Well, minor setback folks. Until I can find a free image hosting site that allows photos of adult toys I'm going to have to use photos taken from the websites that sell my reviewed items rather than photos I have taken myself. It turns out photbucket considers photos of a 6" dildo pornographic and deleted the pictures that I origonally uploaded to my last entry. Never the less, I will overlook this technical difficulty and get back to our regularly scheualed review. (Even though it's a few days late.)
Today's review comes from the same people who brought you the "Petal Pleaser" of my first review. That's right, the lovely ladies and gents at pureromance.com. This jellatin beughty is called "Mr. Dependable." Little did I know that Mr. Dependable's first name was Un. (Get it? It's a joke. undependable? What? Not funny? Well phfpt to you too then.)
It runs for $19.00 USD and apparently comes in multiple colors. The one listed on the website is purple, but the one in my posession is infact pink with little bits of glitter sprinkled inside. It is a jelly/rubber dildo with a suction cup base which is probably the only good quality this item has. This was the very first dildo I had ever had come into my posession at the ripe young age of 18. With an "average" girth and at least 6" of insertable rubber this item didn't ring any bells.
I found that the rubber that the item was made of was far too slide-resistant to use on it's own.
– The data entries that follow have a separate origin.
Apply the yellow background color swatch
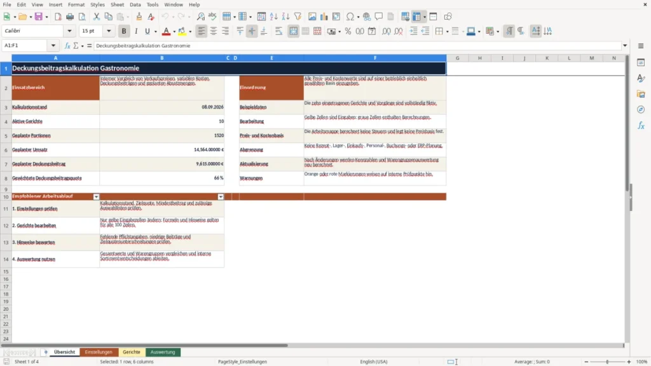 182,31
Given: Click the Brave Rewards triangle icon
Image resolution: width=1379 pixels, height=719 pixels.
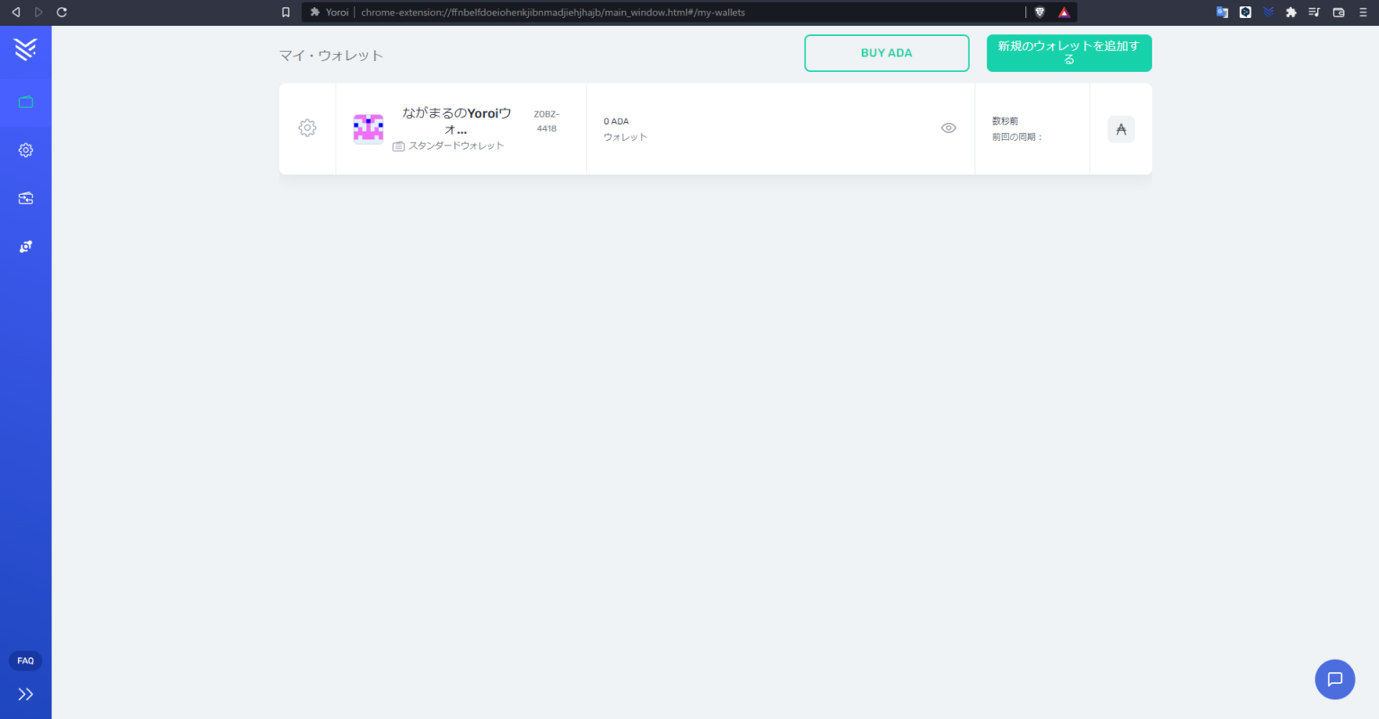Looking at the screenshot, I should (x=1064, y=13).
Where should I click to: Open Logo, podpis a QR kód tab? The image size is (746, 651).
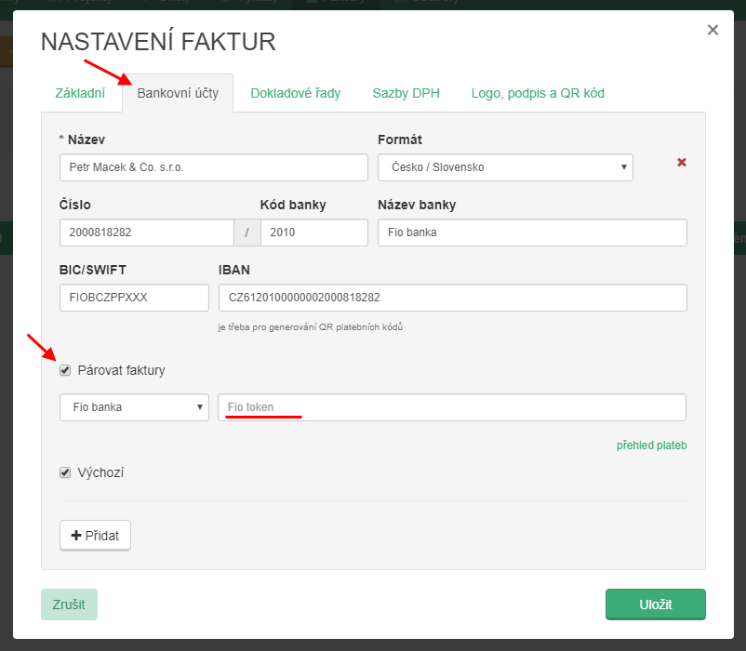[538, 93]
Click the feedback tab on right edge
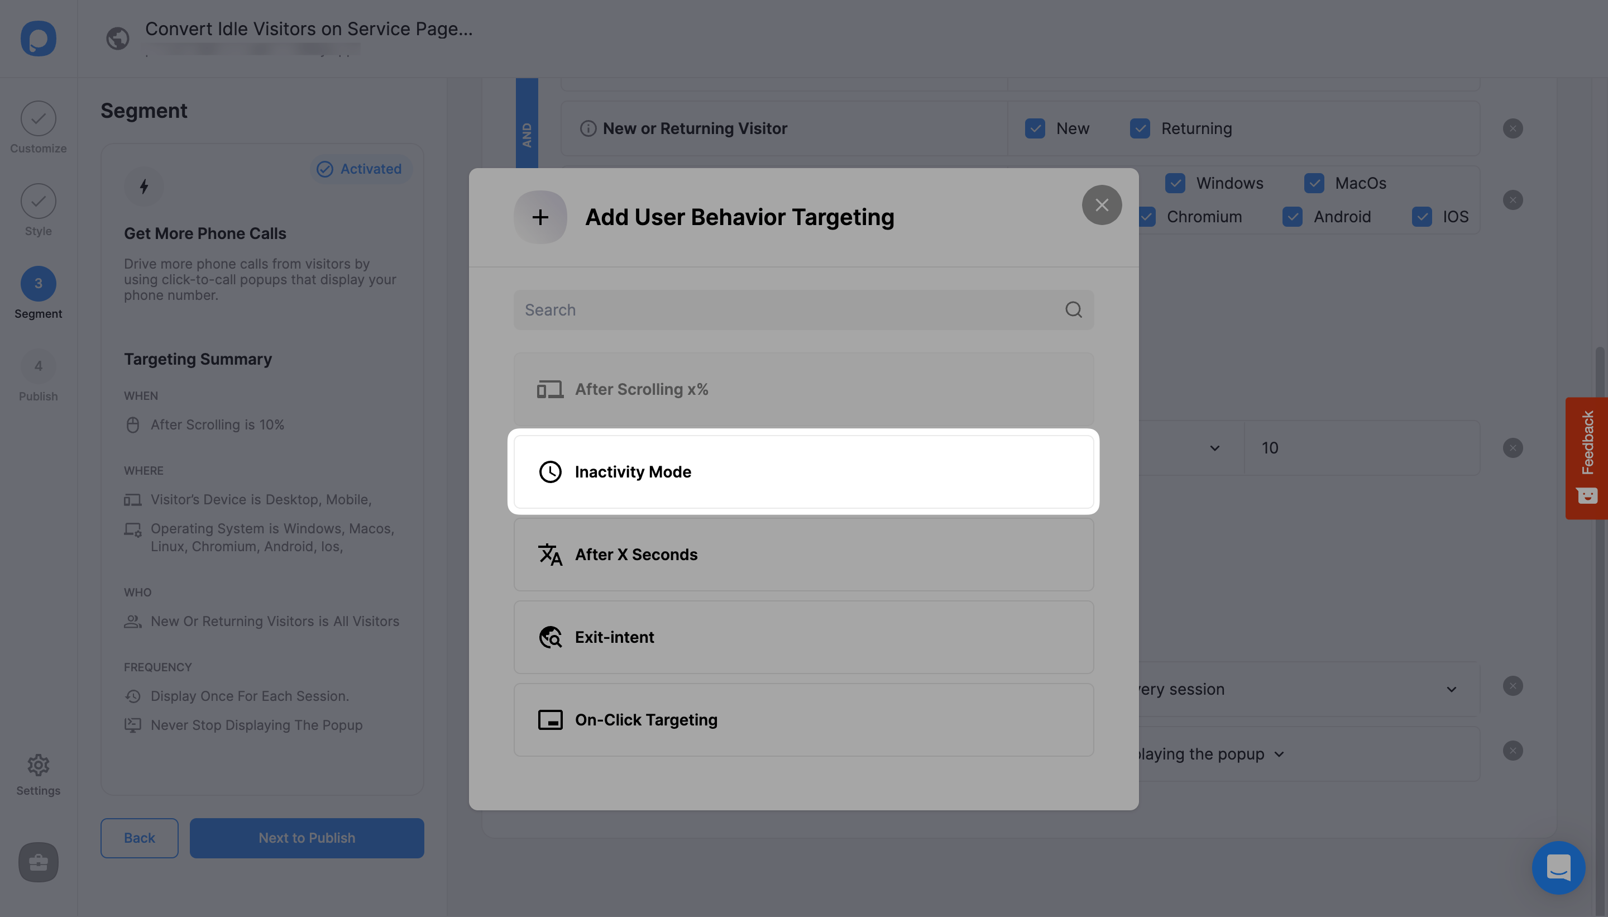 [1586, 457]
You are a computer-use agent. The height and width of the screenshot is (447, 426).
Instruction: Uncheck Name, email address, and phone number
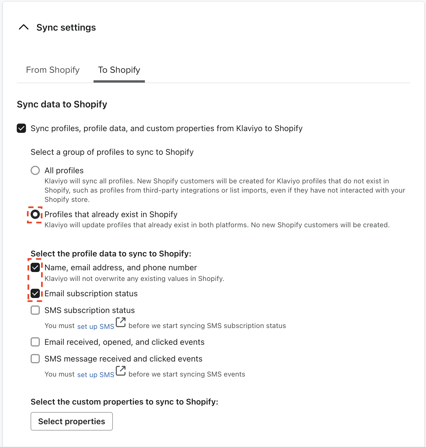(x=35, y=267)
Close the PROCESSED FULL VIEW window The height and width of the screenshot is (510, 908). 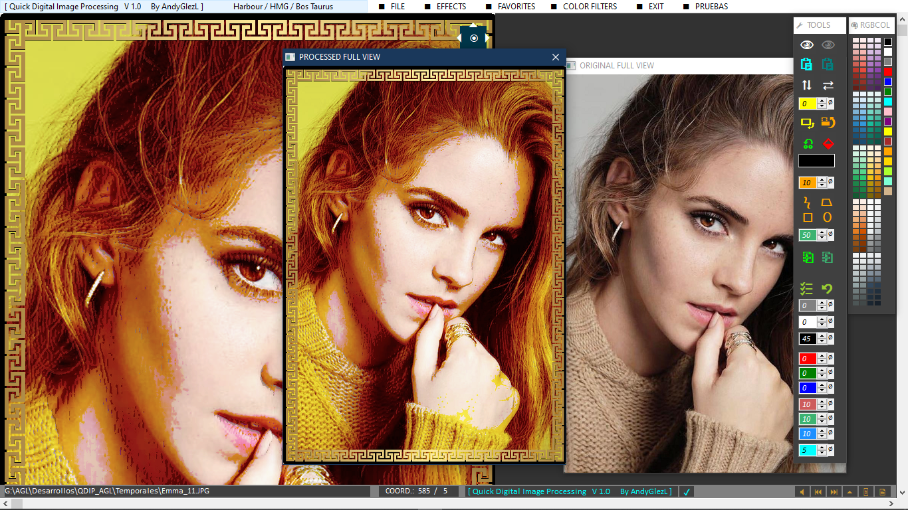tap(556, 57)
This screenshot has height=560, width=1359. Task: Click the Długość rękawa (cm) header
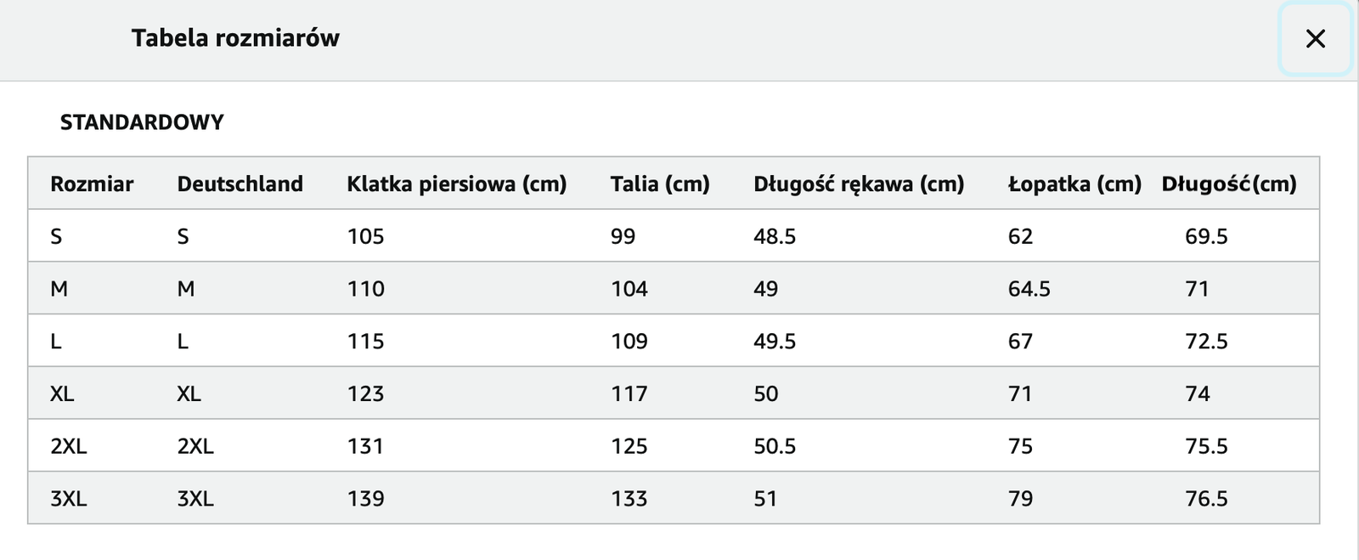[x=859, y=184]
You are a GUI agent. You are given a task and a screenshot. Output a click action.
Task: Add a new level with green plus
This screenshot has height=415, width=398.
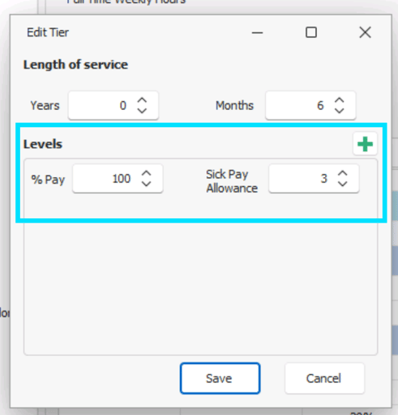point(365,144)
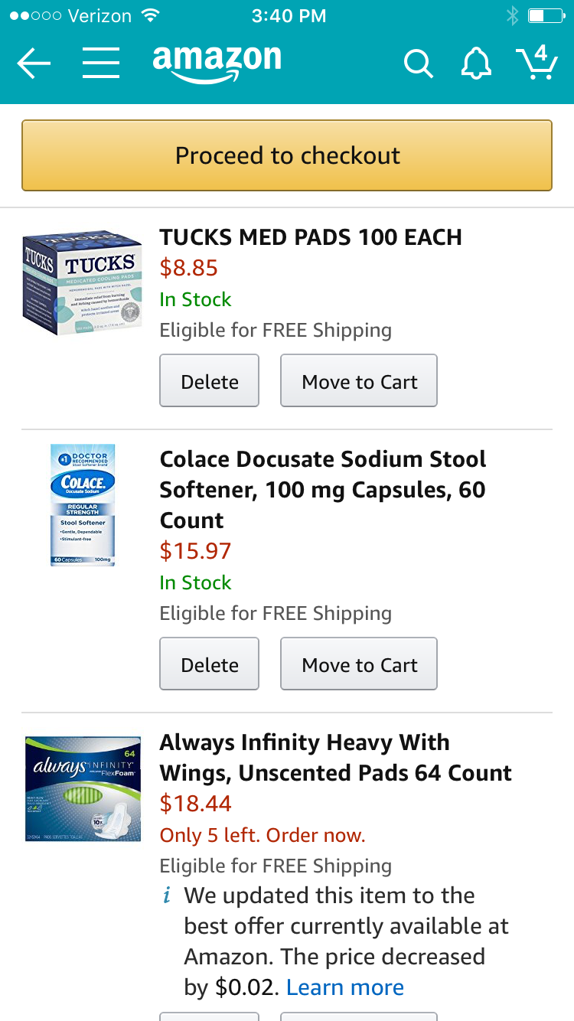Image resolution: width=574 pixels, height=1021 pixels.
Task: Move Tucks Med Pads to Cart
Action: click(359, 380)
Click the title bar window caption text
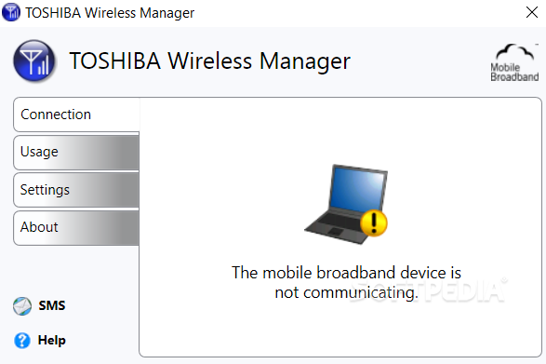The image size is (546, 364). (x=110, y=13)
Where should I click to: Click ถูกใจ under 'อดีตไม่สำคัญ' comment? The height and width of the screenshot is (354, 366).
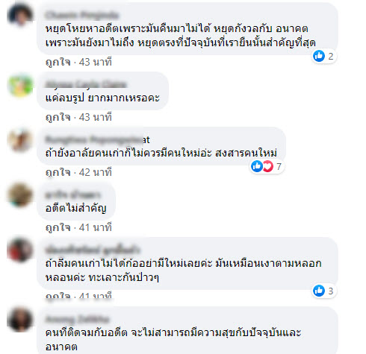pyautogui.click(x=58, y=227)
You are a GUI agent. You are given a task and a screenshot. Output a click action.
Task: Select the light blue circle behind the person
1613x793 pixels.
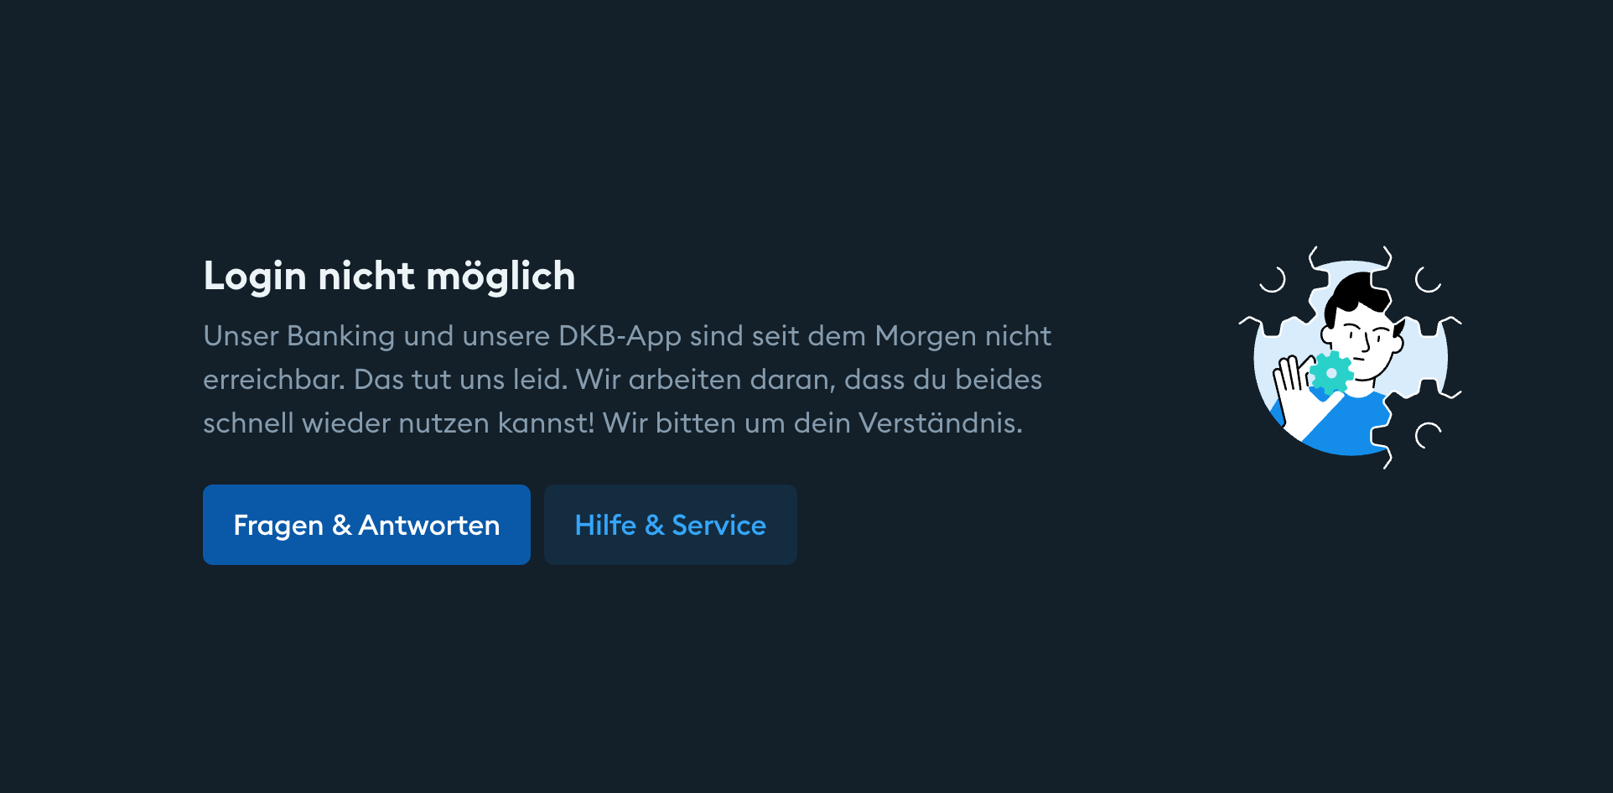1350,358
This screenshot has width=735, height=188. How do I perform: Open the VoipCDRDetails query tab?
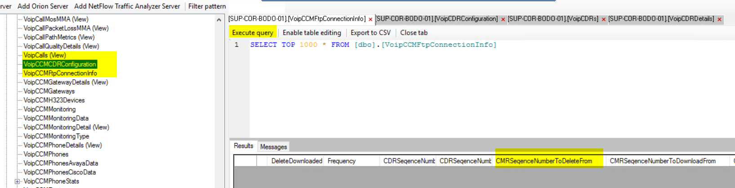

Even with giant gobs of lubricant I still felt as if it where snagging my skin and at one time it even made me bleed. So I later opted to use it with a condom. Call me picky, but it still didn't do much for me. Something about the shape of the toy just didn't hit any of the right spots. I don't know what could possibly be wrong with it besides the rubber, because it has the same insertable length as some of my other toys and even has 'realistic vien' accents, but something about it just doesn't hit home.
It's an attractive decoration and I still keep it in my collection (mostly becase it would be considered insanitary for me to give it to somebody else and I feel it would be a waste to throw it away) never the less. In fact, I (or rather my boyfriend) have found a wonderful second use for this pink see-threw wonder. The dildo tamahawk! Yes by simply grabbing it by the shaft and swinging the poorly textured testicals around you can fend off any enemy that comes your way! I've actually had to hide it from him a few times when I caught him playfully bopping his dog on the nose with it. But after a while, and a few set rules on what he was allowed to hit with it, I gave it back to him and let him resume his amused splender as he ran around the house yoldaling like a sterotypical Native American. (Which for some reason I don't take offense to, even though I am of Native American decent.)
In the end, Mr. Dependable didn't live up to his name. Who knows, perhaps others out there might thrive with this product where I have failed, but it definately wasn't anything to write to your girlfriend about.